Work task
From the line containing "Click the printer icon to print map" to the last line of the listing, transcribe exactly and add nothing else; keep both ends and omit pictures.

Source data: Begin

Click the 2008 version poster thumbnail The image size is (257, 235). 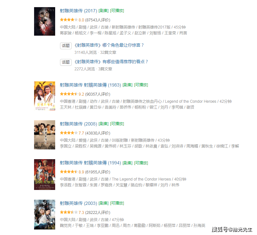[x=44, y=135]

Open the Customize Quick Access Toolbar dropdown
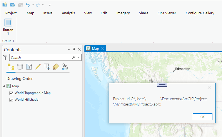click(x=50, y=5)
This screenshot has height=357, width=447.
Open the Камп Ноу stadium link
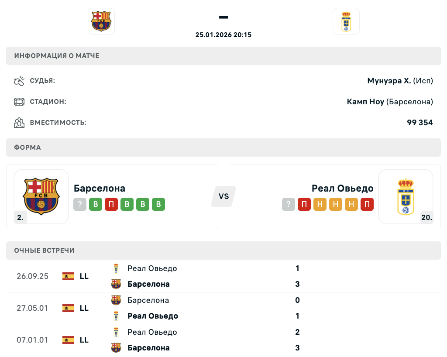(x=365, y=102)
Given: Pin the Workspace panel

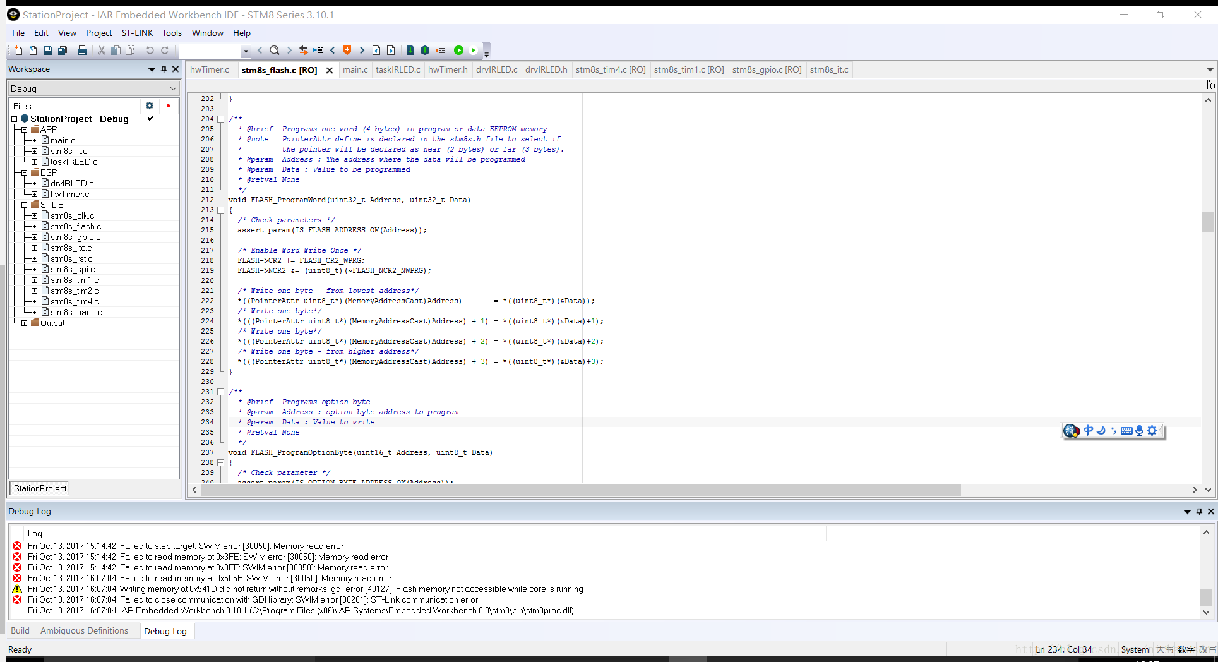Looking at the screenshot, I should click(164, 69).
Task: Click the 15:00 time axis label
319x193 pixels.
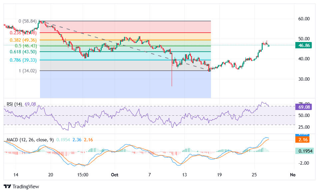Action: click(82, 174)
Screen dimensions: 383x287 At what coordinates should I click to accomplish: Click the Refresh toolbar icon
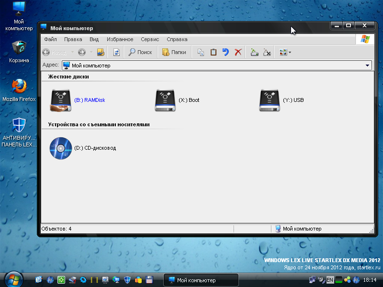tap(116, 52)
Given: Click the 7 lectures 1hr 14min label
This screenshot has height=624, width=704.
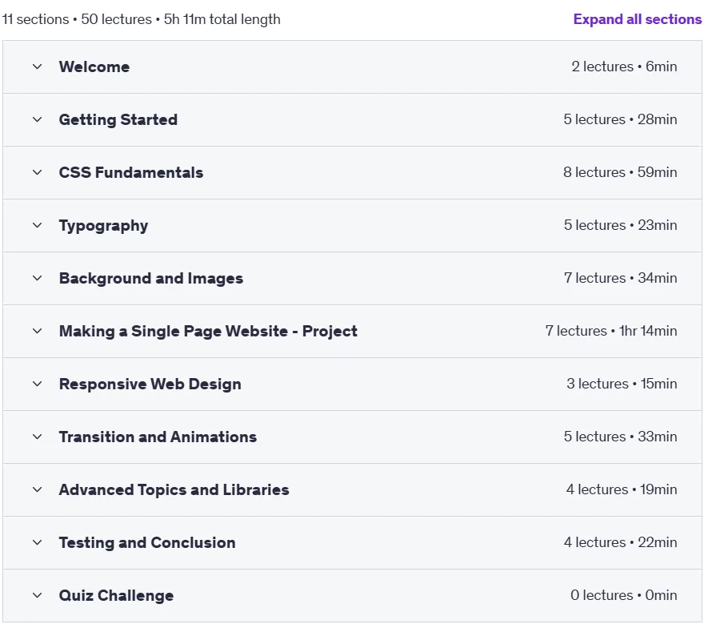Looking at the screenshot, I should coord(611,331).
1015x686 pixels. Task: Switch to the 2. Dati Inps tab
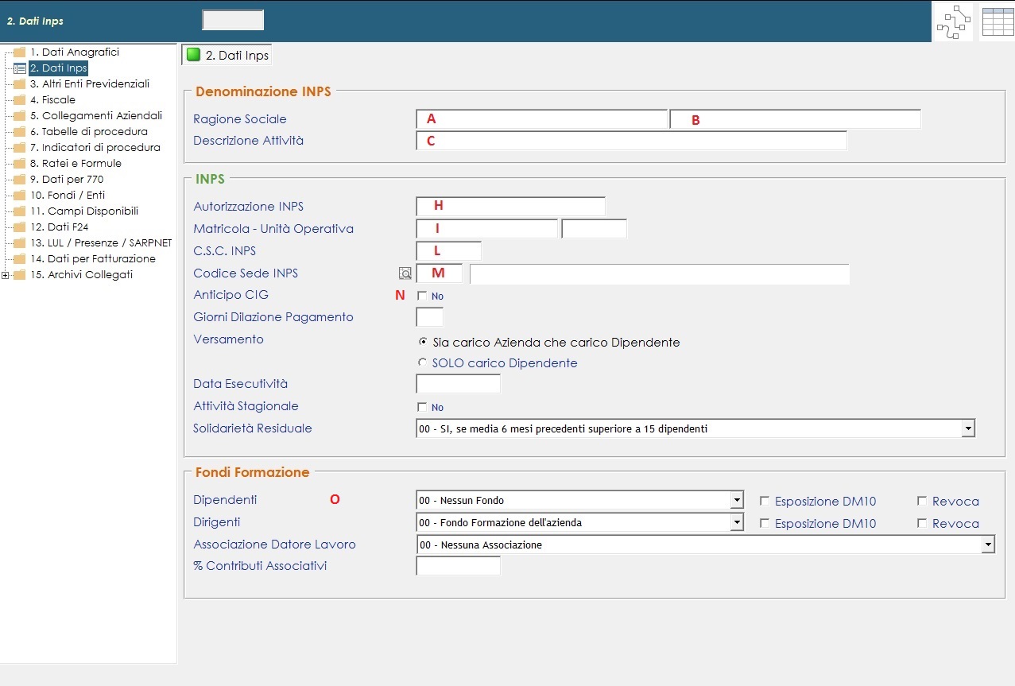coord(227,56)
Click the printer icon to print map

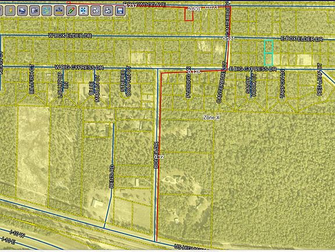[x=108, y=11]
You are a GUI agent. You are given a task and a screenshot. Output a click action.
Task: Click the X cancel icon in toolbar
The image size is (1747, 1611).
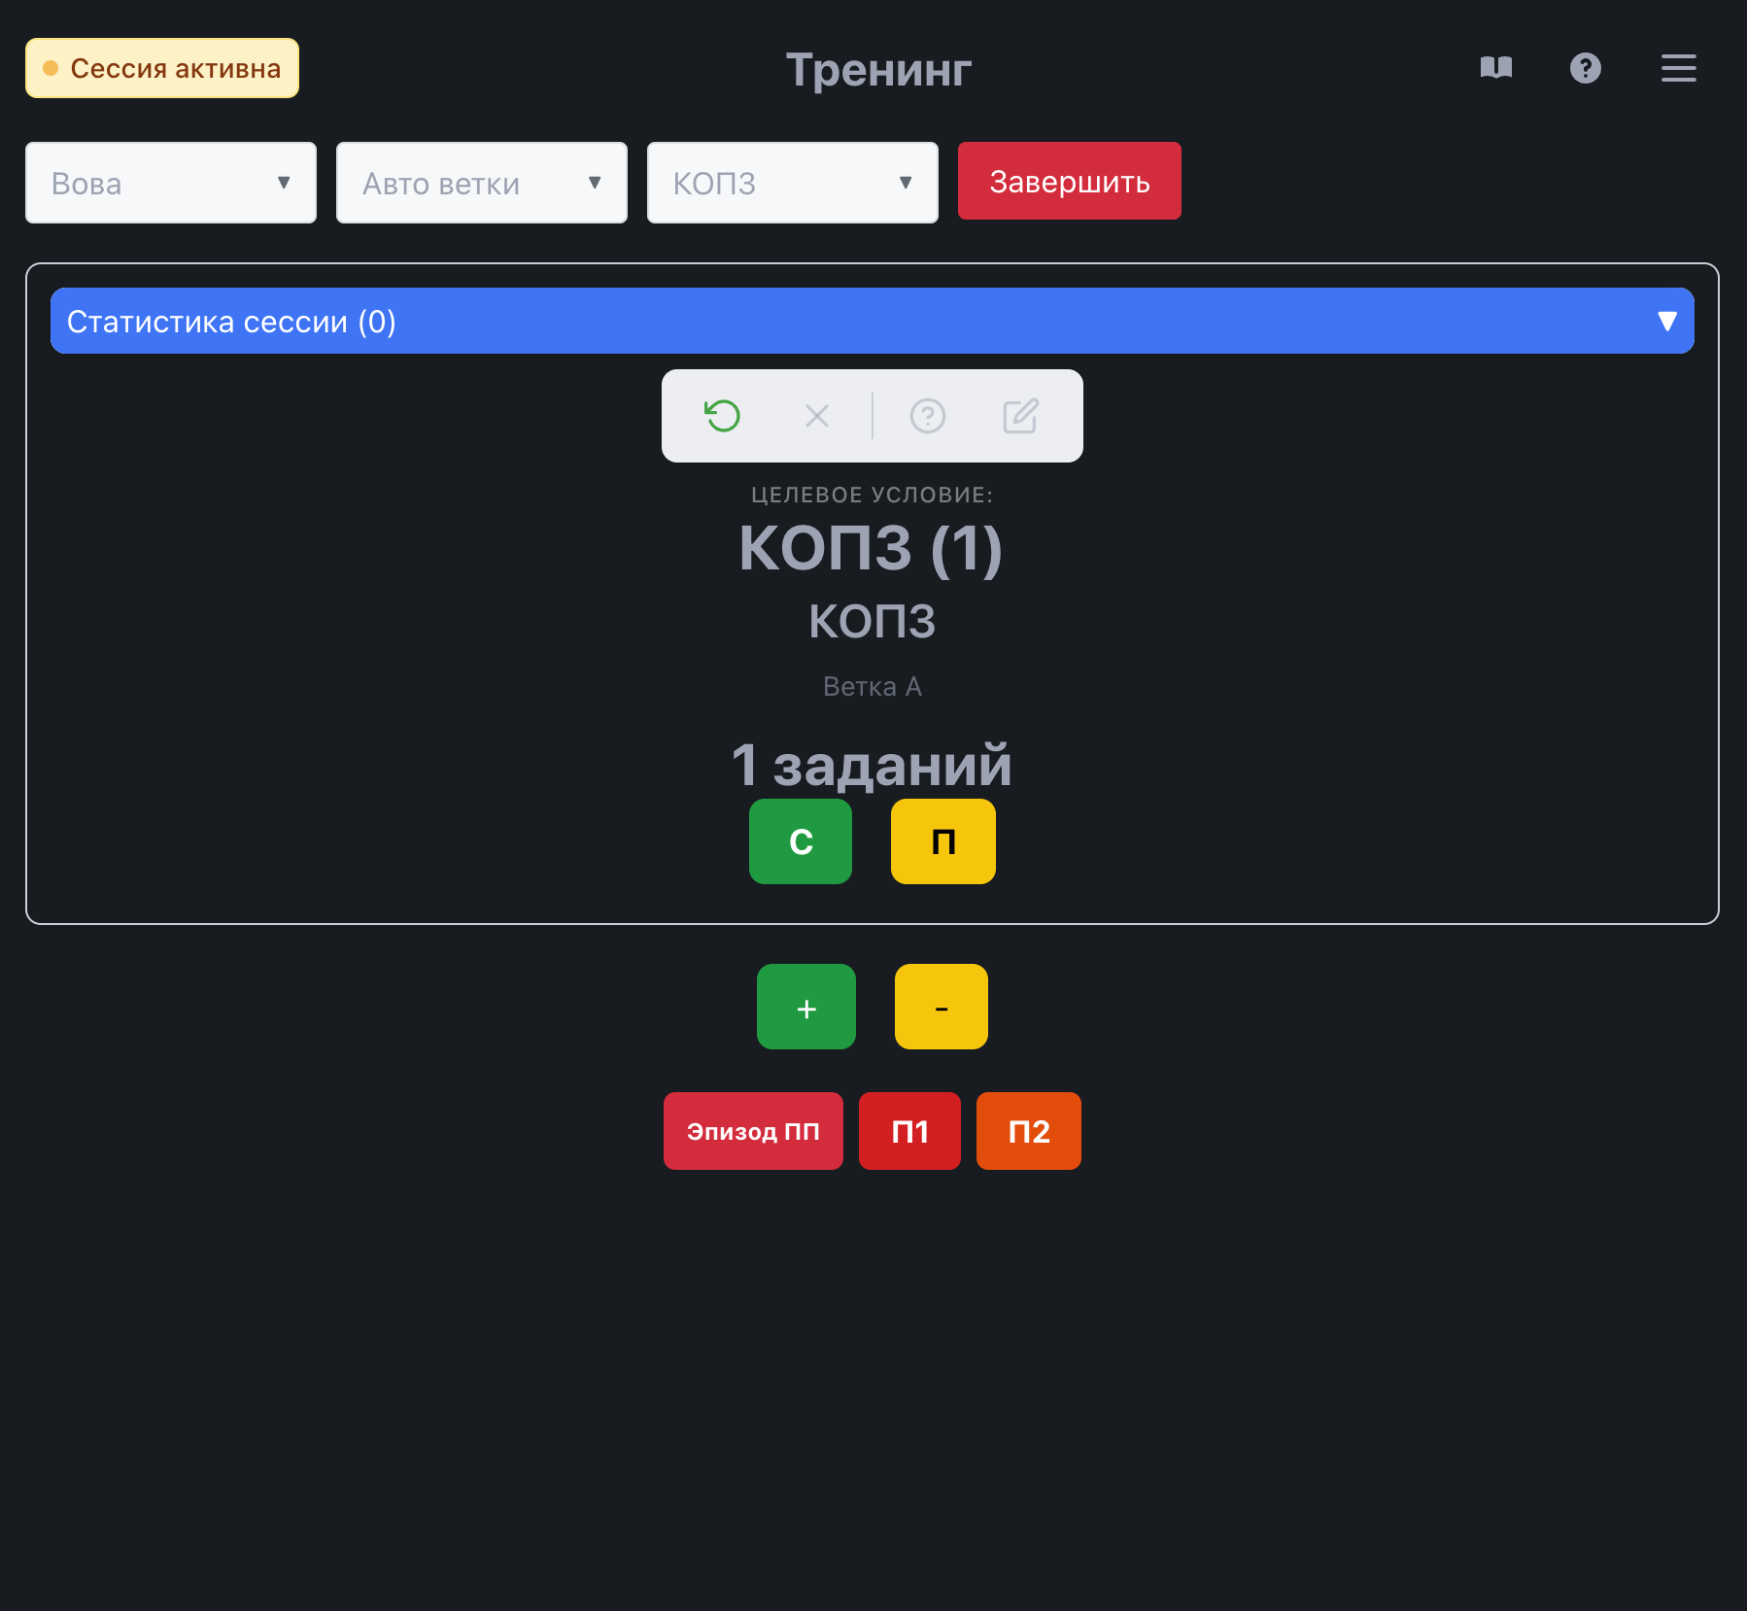coord(817,416)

Source data: End

Output
Click the printer icon to print map

[x=108, y=11]
You are a GUI agent. You are given a task and a screenshot. Output a click action.
Task: Click the X cancel icon in toolbar
The image size is (1747, 1611).
coord(817,416)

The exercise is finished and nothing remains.